I almost dismissed your idea out of hand... but thinking more about it, it may actually be pretty well in-tune with the goal of the airplane. I am going to do more research, figure out what kind of drag penalty that would impose... but I'm thinking I may want something with less drag. Granted though, the wing is tiny and maybe the extra flap surface would be more useful than the drag reduction. It's always a trade-off, eh?

What I'm planning on right now though is double-slotted flaps to reduce the stall speed from ridiculous to "a little high". My thinking is that when your chord is only 24 inches, building extra flaps for the back isn't such a daunting task. In fact, going back to the simplicity idea, the second flap could pretty well fit into the slot provided for the aileron... so the wing shape could still be constant, with the slot provided for the outboard ailerons being filled in by the second flap on the inboard portion.

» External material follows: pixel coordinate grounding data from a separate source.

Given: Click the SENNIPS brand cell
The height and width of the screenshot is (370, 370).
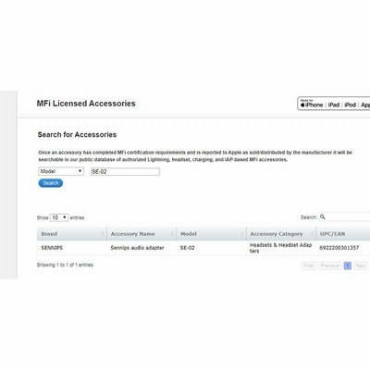Looking at the screenshot, I should (52, 248).
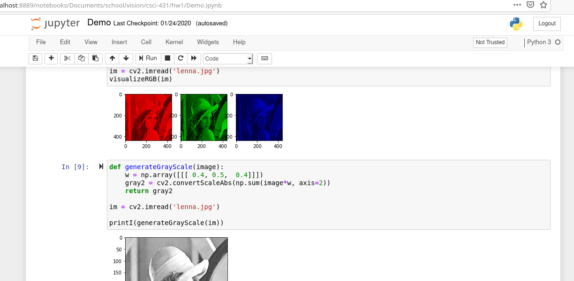Copy the selected cell with copy icon
The width and height of the screenshot is (574, 281).
pyautogui.click(x=81, y=58)
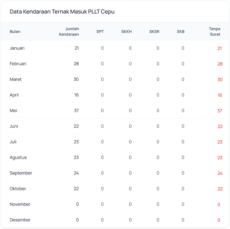The height and width of the screenshot is (229, 230).
Task: Click Jumlah Kendaraan value 16 for April
Action: [x=76, y=95]
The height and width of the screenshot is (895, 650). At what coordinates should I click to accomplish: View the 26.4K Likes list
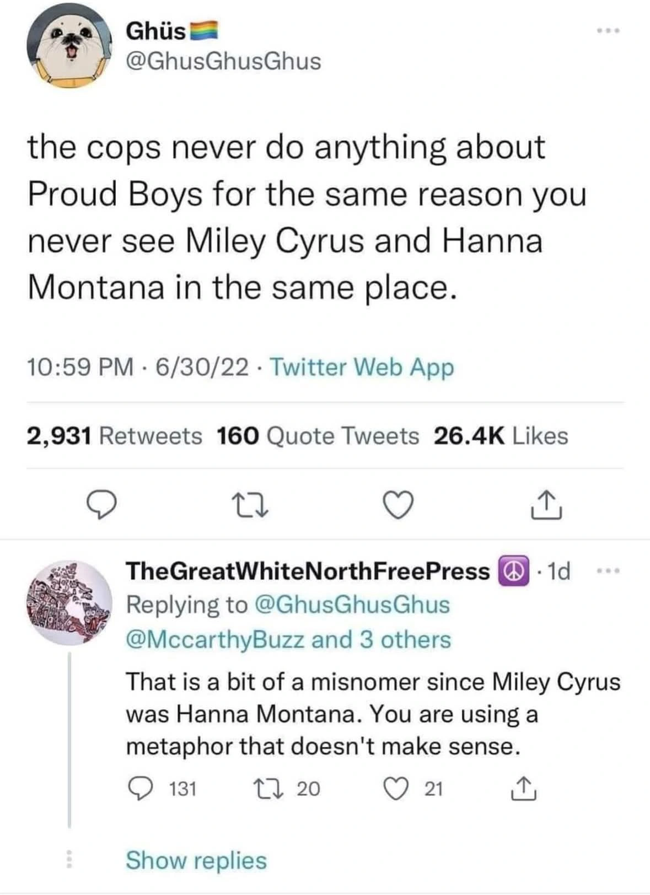click(501, 436)
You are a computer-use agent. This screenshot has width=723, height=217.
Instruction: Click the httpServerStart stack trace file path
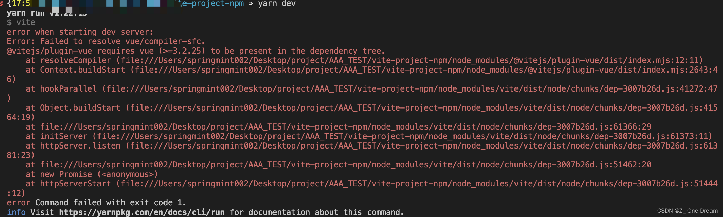(x=419, y=184)
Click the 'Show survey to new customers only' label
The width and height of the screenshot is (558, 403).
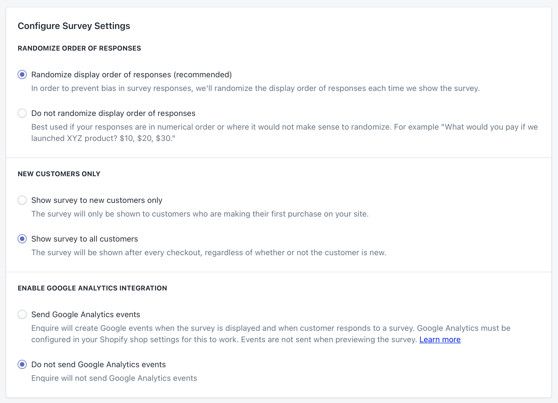(x=97, y=200)
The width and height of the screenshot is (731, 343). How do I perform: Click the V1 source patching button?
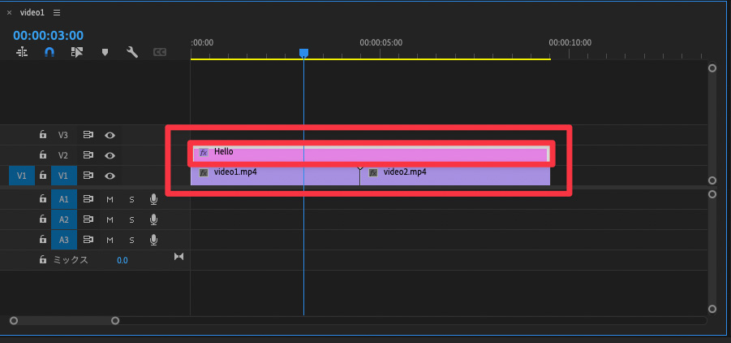point(22,176)
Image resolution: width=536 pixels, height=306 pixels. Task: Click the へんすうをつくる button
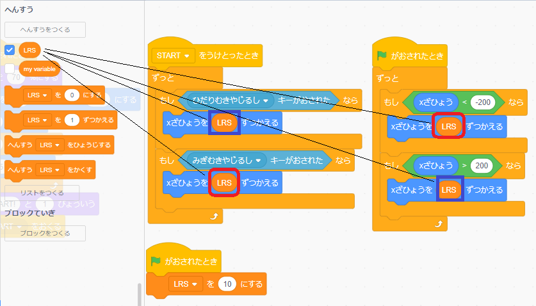tap(45, 29)
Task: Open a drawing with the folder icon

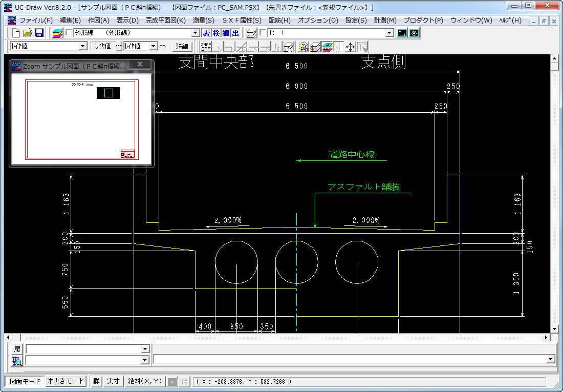Action: click(28, 33)
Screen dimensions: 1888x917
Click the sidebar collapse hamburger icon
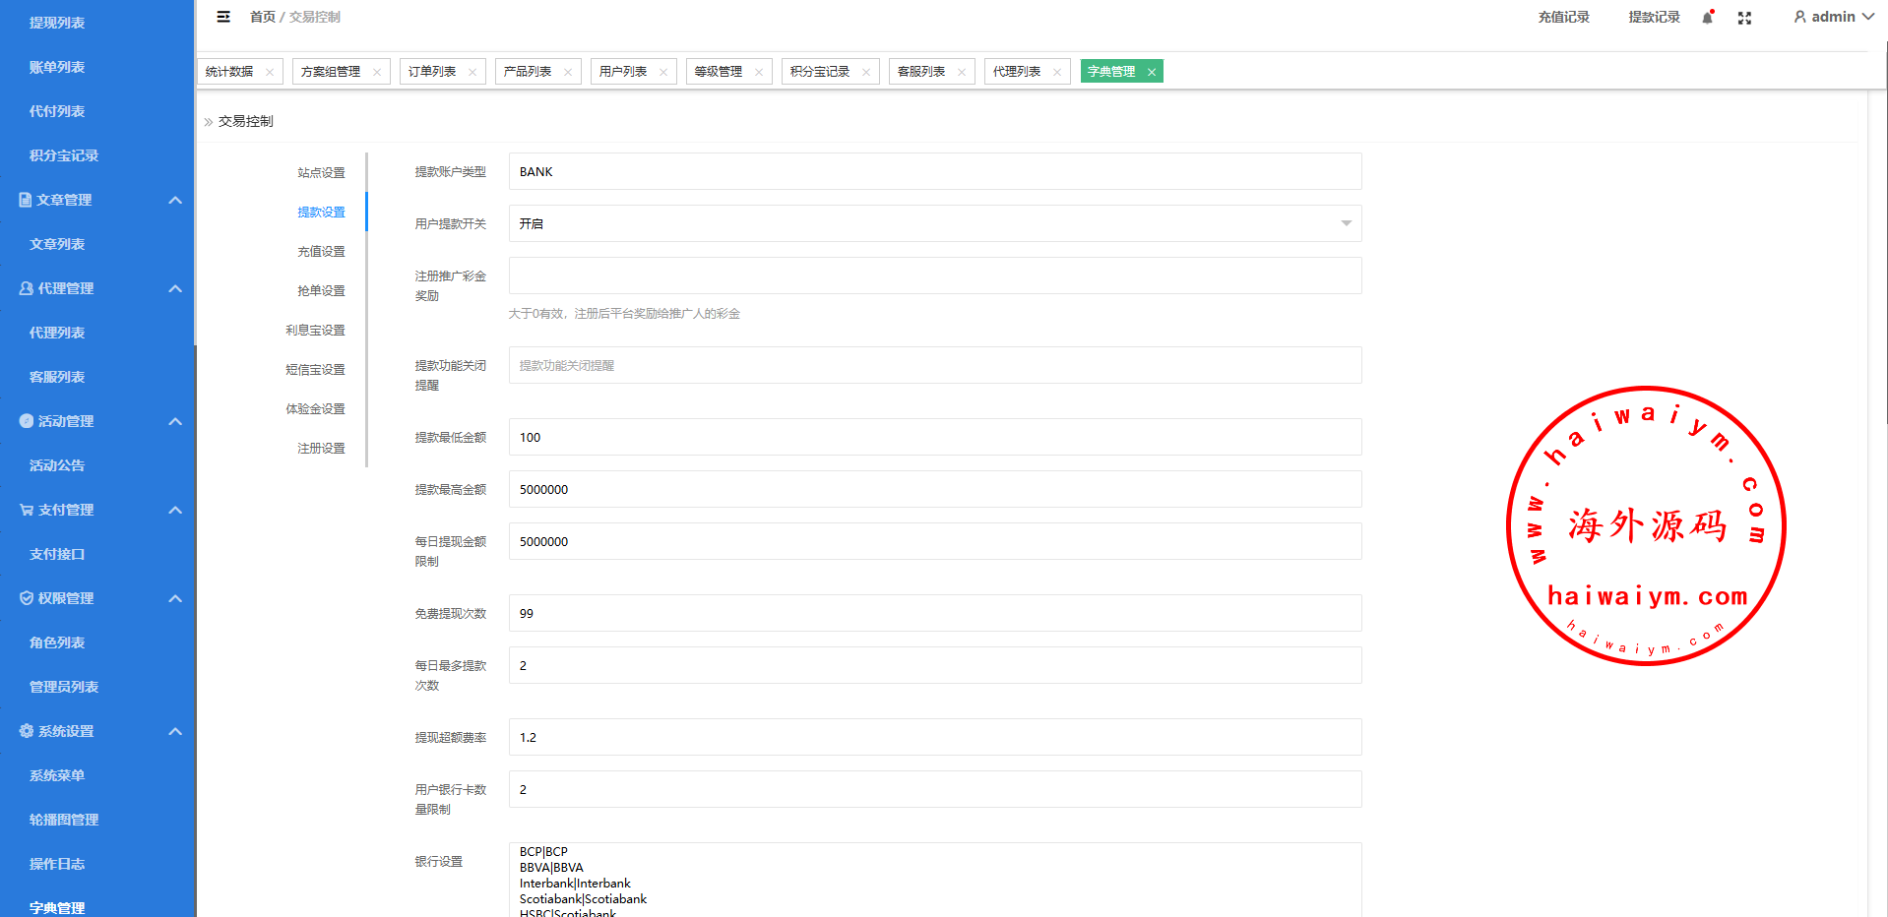[x=223, y=17]
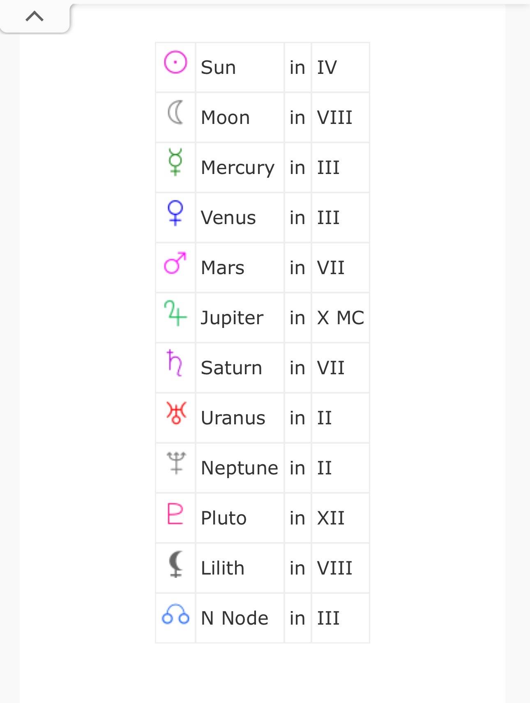Select the Moon house VIII cell
The height and width of the screenshot is (703, 530).
click(x=341, y=117)
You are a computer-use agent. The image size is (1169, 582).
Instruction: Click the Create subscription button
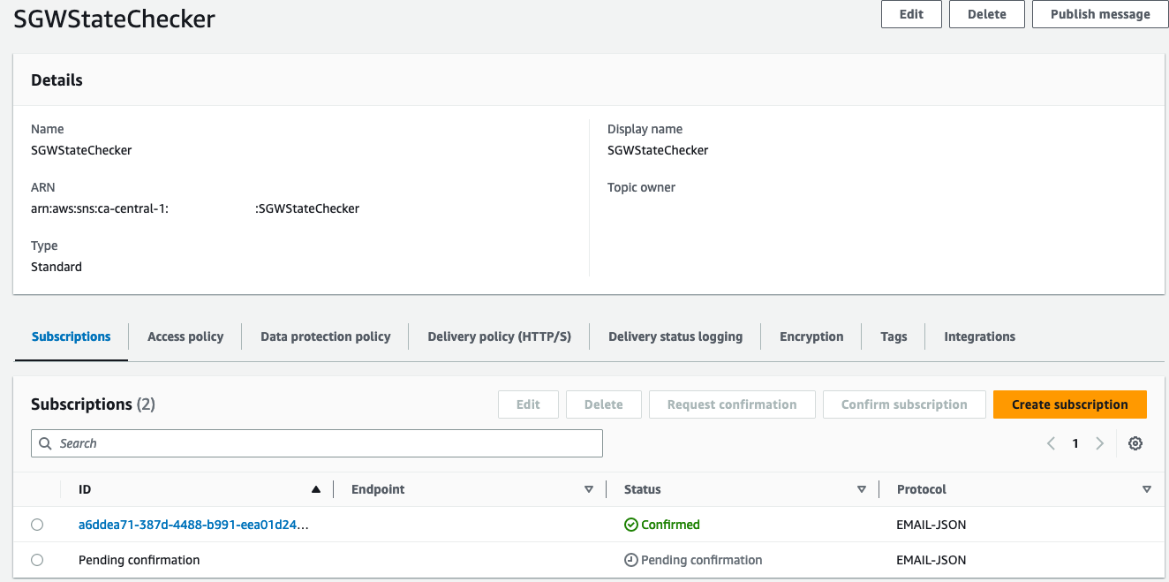coord(1069,404)
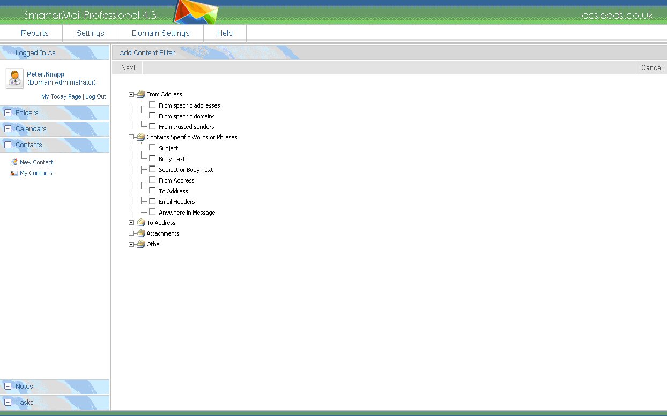This screenshot has width=667, height=416.
Task: Click the To Address folder icon
Action: [x=141, y=223]
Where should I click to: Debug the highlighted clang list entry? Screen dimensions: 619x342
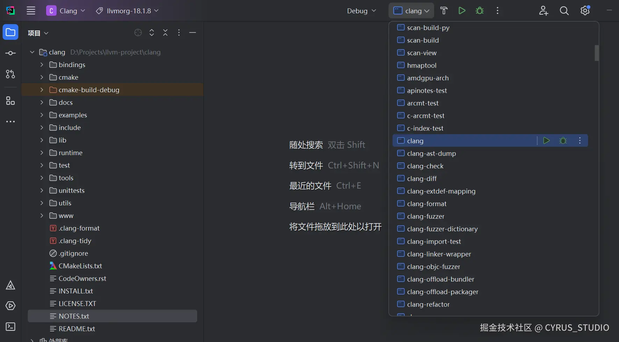tap(563, 141)
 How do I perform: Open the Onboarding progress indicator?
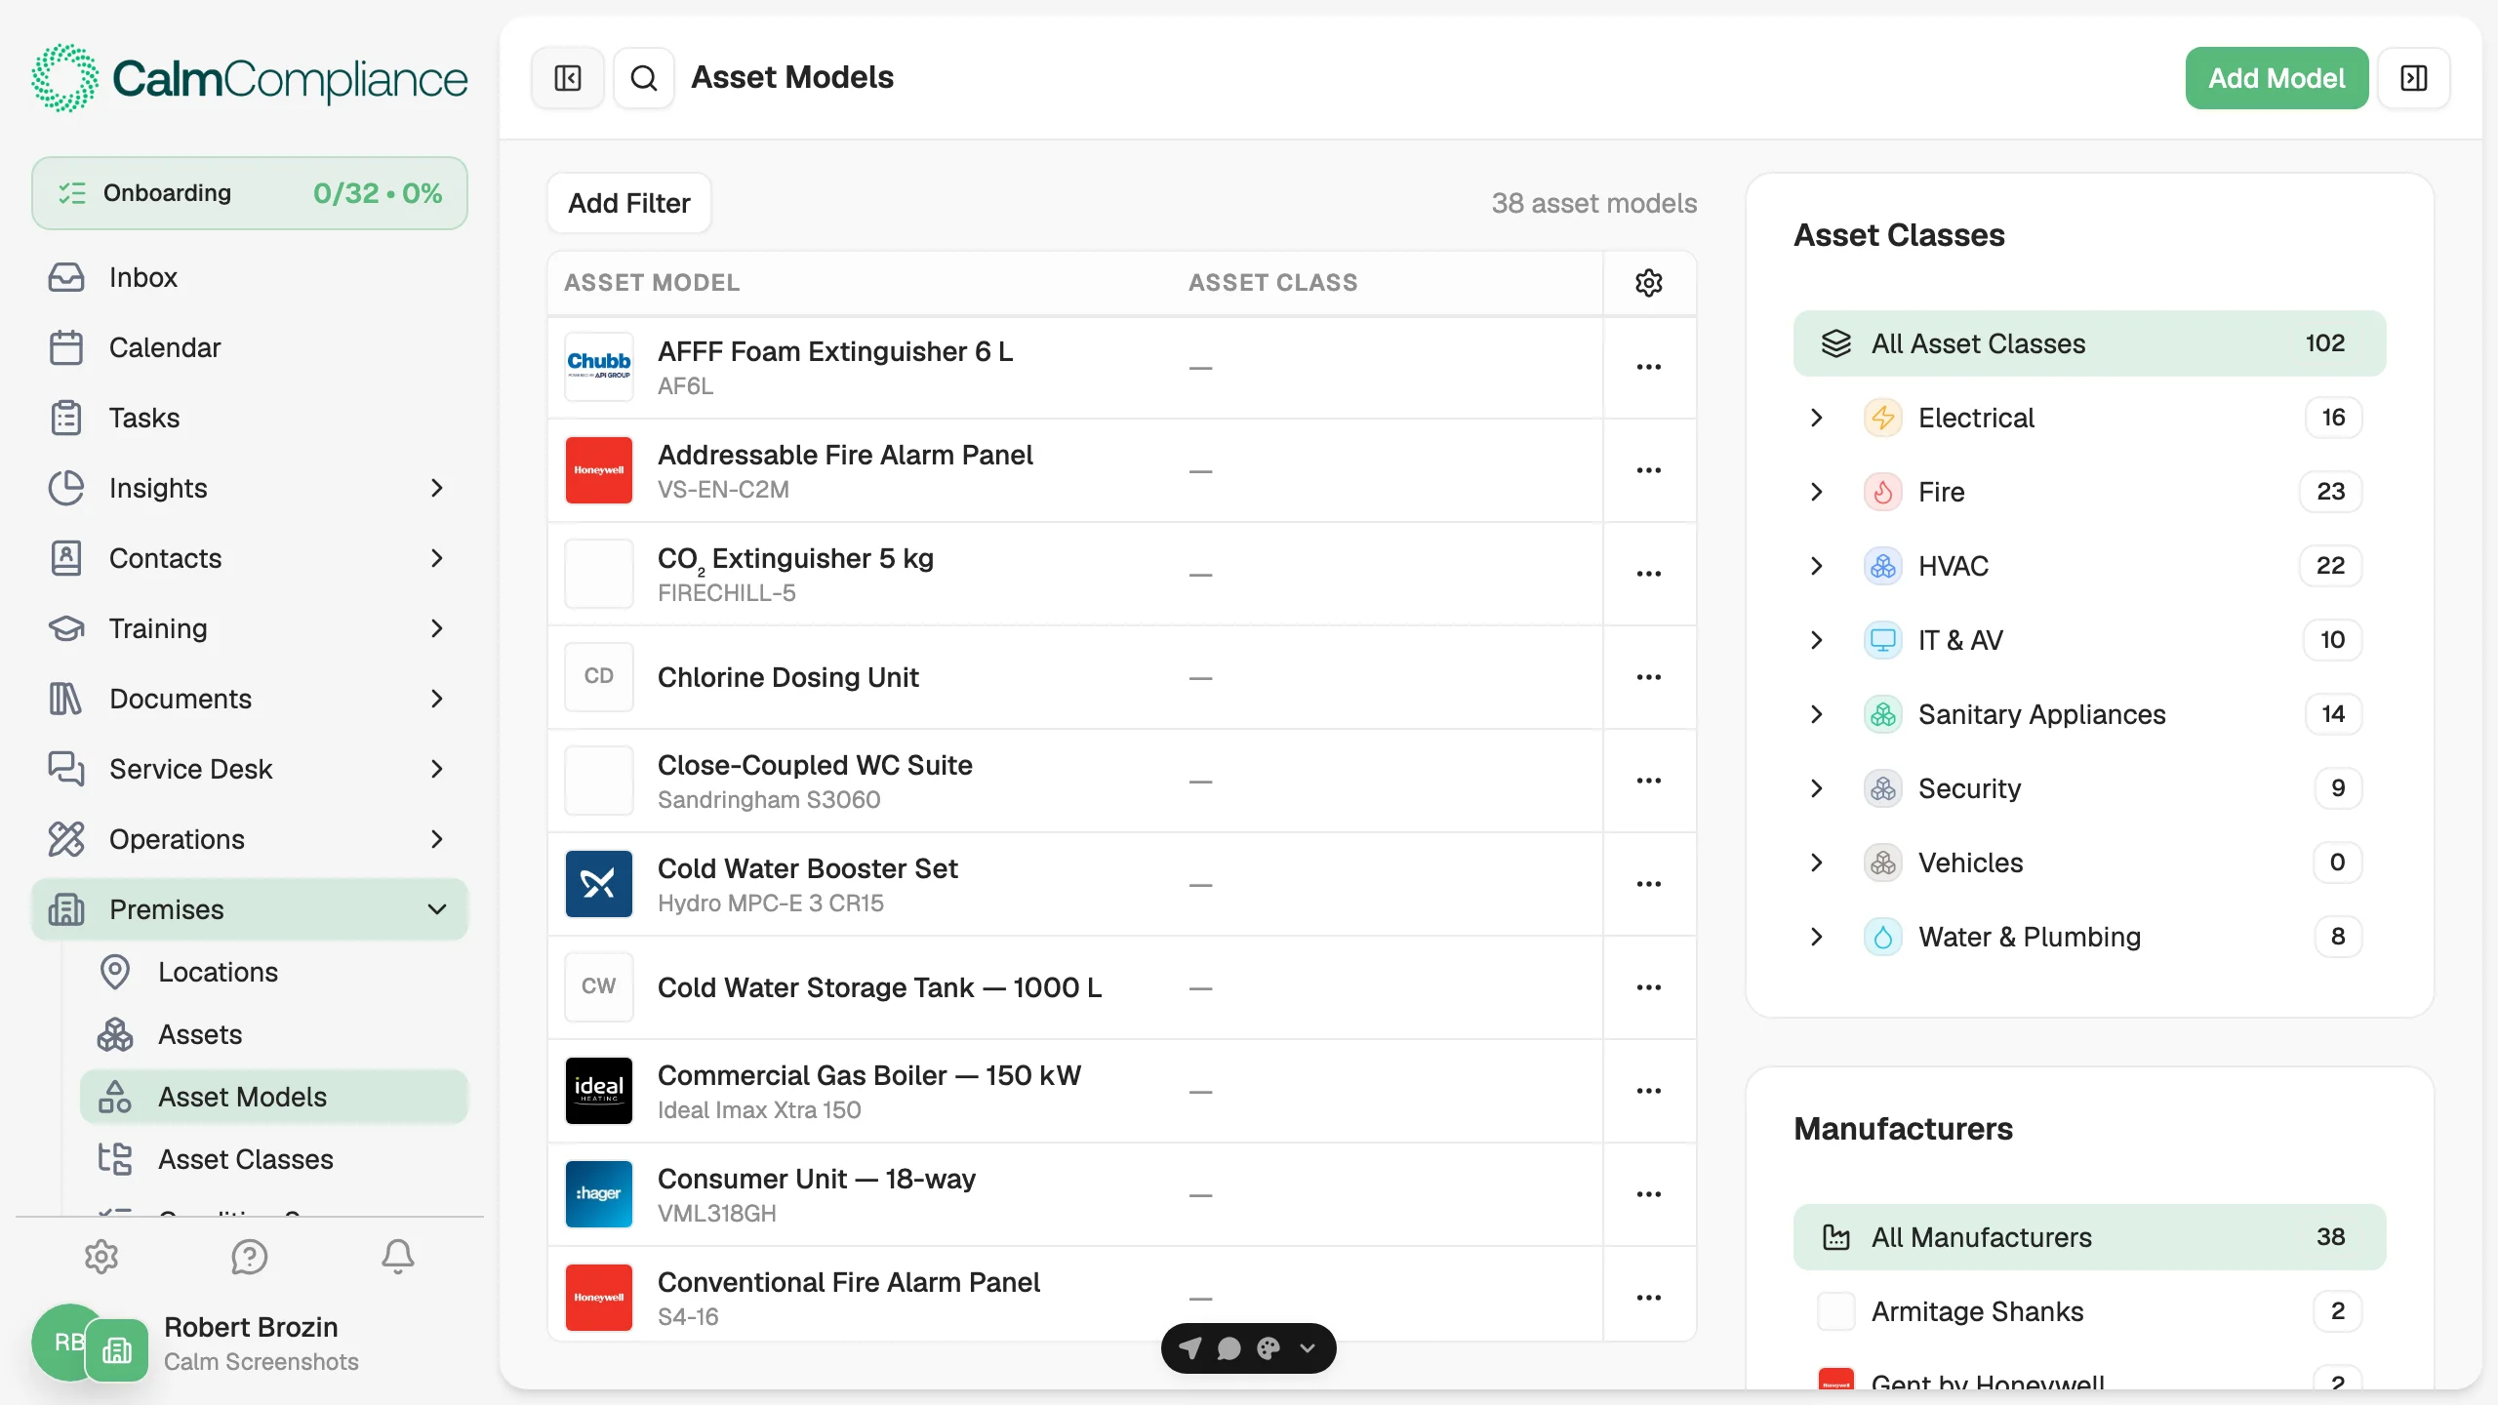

It's all about trade-offs, naturally.... I'll have to further consider the flaperon to get a little more area out of the wing (which is as small as it is because each wing skin can pretty much be built with a single sheet of 1/4"x48"x96" foam), but the "soft goal" is to be cruising somewhere in the neighborhood of 170mph on 50-60hp. It sure would be kinda cool to see something like flaperons on something of a miniature "fast glass" airplane...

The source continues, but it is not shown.